**Data rows**
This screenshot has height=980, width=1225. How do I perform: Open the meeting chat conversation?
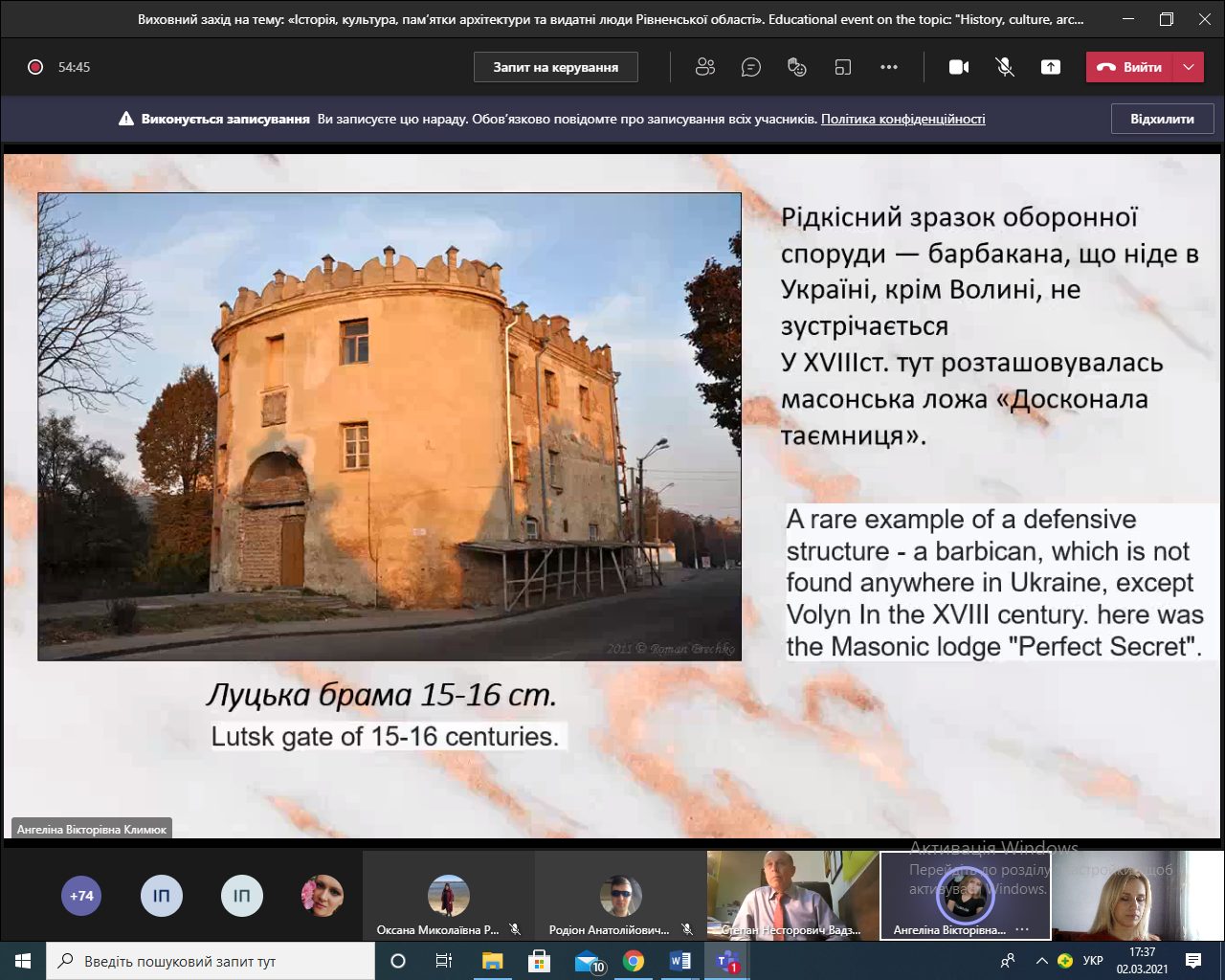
...
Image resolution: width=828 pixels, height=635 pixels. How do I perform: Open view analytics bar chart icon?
==
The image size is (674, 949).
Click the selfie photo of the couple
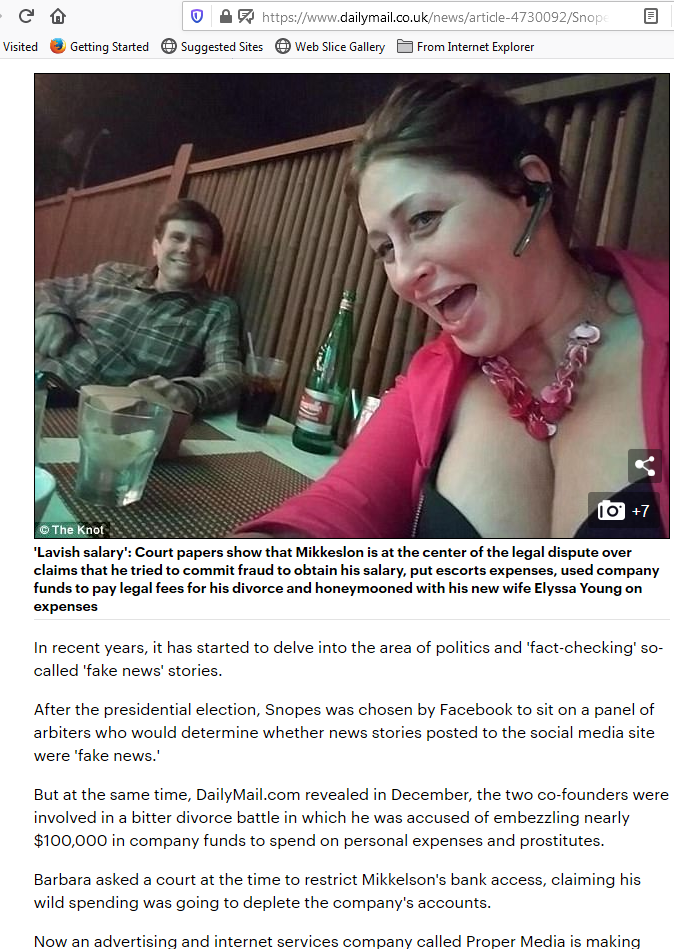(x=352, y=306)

**Goal**
Convert the lines from the one containing "The image size is (674, 949)." up to and including the one containing "(x=352, y=306)" into a Markdown table with the columns Row and Line, numbering each row and skipping blank lines. Leave the pictures out of the table.

**Worked answer**
| Row | Line |
|---|---|
| 1 | The image size is (674, 949). |
| 2 | Click the selfie photo of the couple |
| 3 | (x=352, y=306) |